-- Begin --
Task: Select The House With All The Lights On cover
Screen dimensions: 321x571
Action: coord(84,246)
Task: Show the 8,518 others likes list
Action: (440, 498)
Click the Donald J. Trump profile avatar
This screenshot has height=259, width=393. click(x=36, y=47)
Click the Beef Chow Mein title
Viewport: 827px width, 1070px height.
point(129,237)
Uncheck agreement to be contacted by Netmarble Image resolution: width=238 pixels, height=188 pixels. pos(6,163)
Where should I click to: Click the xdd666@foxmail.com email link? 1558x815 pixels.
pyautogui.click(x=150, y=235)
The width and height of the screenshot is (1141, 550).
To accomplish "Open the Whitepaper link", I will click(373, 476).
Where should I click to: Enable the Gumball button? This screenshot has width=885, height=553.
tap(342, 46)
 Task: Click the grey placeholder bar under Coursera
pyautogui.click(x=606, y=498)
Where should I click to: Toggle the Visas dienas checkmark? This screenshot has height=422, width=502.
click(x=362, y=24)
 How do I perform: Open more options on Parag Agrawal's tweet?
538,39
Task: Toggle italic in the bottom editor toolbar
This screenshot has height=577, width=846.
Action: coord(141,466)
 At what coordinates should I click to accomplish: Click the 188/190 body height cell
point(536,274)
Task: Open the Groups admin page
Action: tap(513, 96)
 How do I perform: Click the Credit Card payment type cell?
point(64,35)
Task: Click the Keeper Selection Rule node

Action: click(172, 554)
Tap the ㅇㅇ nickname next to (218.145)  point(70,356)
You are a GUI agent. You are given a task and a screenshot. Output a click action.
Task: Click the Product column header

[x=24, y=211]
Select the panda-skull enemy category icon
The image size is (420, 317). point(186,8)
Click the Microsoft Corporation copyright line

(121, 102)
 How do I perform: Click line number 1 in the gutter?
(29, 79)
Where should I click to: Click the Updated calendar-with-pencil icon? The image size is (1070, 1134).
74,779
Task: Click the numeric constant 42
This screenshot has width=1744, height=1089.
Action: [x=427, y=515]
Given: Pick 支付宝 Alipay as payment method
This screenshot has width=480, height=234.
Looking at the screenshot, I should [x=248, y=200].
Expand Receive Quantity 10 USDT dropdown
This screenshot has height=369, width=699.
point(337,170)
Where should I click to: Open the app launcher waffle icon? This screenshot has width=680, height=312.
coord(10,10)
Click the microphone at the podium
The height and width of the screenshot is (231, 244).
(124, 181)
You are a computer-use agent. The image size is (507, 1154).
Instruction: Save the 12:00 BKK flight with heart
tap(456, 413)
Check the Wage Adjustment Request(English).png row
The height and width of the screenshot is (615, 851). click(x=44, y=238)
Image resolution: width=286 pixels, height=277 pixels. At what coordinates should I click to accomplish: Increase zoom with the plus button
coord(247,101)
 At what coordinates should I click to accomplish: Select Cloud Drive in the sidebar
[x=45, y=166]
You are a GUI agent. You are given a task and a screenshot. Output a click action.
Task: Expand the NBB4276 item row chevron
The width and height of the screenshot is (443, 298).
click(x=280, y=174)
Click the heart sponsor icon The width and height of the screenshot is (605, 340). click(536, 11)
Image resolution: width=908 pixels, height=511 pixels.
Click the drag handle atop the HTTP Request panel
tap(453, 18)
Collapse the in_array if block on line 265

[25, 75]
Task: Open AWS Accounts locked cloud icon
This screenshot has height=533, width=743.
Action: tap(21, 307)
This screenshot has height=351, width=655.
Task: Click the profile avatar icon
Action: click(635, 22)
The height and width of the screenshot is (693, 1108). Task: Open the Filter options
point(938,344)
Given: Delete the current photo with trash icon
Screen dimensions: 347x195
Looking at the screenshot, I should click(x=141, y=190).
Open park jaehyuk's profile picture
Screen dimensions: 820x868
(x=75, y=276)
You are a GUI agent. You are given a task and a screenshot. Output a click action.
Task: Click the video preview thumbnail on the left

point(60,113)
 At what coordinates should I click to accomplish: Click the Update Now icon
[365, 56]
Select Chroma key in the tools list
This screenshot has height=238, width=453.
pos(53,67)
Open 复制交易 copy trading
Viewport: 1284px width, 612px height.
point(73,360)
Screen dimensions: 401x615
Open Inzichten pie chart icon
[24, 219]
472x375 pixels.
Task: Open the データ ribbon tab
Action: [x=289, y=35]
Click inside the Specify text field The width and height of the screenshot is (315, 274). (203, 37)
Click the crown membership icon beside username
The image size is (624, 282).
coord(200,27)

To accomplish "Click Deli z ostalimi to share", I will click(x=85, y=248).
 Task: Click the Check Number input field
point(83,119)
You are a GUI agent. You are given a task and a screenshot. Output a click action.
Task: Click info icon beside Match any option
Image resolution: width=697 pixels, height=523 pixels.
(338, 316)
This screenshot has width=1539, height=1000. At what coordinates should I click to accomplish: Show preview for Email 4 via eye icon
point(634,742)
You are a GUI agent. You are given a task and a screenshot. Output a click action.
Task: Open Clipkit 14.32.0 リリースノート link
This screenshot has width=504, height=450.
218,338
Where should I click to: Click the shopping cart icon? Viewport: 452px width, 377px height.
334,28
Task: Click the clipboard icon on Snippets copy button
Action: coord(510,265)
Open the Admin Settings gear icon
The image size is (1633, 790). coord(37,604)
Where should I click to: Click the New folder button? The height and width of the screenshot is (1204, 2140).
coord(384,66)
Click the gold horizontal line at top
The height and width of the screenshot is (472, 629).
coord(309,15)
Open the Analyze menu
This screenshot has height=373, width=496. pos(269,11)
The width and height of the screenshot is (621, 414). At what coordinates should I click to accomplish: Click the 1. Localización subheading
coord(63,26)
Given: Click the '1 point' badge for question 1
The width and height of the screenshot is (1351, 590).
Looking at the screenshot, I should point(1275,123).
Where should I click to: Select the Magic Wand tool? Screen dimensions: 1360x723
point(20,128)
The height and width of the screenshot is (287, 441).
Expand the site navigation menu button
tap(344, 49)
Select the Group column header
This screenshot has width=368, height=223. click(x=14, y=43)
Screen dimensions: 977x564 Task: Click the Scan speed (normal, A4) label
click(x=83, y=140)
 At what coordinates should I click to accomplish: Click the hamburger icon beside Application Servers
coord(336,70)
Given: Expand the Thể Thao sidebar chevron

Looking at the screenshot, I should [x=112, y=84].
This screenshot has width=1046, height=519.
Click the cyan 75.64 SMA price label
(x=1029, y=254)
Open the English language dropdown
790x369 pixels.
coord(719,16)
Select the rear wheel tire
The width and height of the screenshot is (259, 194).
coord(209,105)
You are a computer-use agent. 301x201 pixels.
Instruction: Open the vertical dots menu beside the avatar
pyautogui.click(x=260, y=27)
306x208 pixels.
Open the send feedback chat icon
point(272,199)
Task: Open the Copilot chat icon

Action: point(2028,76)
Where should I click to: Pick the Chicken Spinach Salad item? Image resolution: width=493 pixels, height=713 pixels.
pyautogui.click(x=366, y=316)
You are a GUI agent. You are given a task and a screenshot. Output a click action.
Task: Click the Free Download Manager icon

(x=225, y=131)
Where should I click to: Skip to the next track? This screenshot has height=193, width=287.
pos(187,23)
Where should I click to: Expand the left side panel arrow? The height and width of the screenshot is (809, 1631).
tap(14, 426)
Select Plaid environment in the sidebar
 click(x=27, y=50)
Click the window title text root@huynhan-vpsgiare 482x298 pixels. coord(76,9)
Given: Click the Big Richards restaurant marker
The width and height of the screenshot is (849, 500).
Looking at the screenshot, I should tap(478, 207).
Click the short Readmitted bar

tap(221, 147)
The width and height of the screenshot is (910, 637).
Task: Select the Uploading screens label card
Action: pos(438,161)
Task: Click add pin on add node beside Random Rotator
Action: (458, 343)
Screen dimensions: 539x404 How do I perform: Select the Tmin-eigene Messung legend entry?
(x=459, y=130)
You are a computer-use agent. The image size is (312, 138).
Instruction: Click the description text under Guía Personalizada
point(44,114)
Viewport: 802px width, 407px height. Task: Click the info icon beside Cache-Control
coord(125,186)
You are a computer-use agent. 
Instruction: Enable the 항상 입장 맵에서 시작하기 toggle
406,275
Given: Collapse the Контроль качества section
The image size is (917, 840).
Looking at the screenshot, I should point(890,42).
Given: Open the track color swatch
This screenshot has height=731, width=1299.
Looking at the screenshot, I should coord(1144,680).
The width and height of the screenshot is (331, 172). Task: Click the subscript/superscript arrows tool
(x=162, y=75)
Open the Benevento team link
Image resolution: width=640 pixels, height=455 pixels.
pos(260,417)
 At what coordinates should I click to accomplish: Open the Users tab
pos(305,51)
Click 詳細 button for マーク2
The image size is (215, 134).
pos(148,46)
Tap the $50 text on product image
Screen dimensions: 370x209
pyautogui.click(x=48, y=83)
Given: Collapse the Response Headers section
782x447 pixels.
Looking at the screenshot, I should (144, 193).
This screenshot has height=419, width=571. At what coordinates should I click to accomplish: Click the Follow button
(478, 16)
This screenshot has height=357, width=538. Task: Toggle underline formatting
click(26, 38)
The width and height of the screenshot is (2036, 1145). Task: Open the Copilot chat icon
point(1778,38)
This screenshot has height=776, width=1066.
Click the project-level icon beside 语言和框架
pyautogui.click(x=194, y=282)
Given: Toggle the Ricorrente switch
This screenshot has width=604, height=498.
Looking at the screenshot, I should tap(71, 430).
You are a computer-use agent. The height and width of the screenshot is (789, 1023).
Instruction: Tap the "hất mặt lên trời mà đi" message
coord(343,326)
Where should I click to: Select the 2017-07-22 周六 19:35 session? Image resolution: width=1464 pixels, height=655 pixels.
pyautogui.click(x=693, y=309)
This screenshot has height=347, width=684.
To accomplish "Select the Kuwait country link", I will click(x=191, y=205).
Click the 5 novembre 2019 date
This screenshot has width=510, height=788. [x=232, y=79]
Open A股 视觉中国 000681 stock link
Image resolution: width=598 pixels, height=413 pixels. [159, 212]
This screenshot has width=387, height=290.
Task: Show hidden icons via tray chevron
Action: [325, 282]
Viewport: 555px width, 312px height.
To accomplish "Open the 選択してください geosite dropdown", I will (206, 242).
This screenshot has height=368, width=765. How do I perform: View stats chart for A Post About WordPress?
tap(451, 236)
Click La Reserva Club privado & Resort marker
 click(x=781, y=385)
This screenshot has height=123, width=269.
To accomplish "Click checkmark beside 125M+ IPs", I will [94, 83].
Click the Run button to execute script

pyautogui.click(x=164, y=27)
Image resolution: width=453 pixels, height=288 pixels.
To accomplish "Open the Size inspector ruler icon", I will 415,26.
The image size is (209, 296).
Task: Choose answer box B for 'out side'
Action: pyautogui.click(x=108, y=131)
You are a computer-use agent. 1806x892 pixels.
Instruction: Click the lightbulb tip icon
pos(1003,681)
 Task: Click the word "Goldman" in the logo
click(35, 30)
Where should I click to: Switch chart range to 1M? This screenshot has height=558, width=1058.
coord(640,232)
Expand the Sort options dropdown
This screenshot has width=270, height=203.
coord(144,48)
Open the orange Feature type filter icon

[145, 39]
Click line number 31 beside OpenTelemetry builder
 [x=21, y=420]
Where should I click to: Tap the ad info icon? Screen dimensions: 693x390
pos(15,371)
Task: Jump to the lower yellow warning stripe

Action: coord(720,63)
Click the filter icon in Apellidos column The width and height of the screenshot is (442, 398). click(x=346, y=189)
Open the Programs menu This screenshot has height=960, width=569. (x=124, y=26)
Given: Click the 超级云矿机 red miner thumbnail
-- End --
» Given instruction: Arrange the lines as a Markdown table with the columns Row and Line, beginning at the line containing "Update Now icon" and continuing through the line containing "point(73,360)", both included, and omit any blank lines.

» Exercise solution:
| Row | Line |
|---|---|
| 1 |  At what coordinates should I click to accomplish: Click the Update Now icon |
| 2 | [365, 56] |
| 3 | Select Chroma key in the tools list |
| 4 | This screenshot has height=238, width=453. |
| 5 | pos(53,67) |
| 6 | Open 复制交易 copy trading |
| 7 | Viewport: 1284px width, 612px height. |
| 8 | point(73,360) |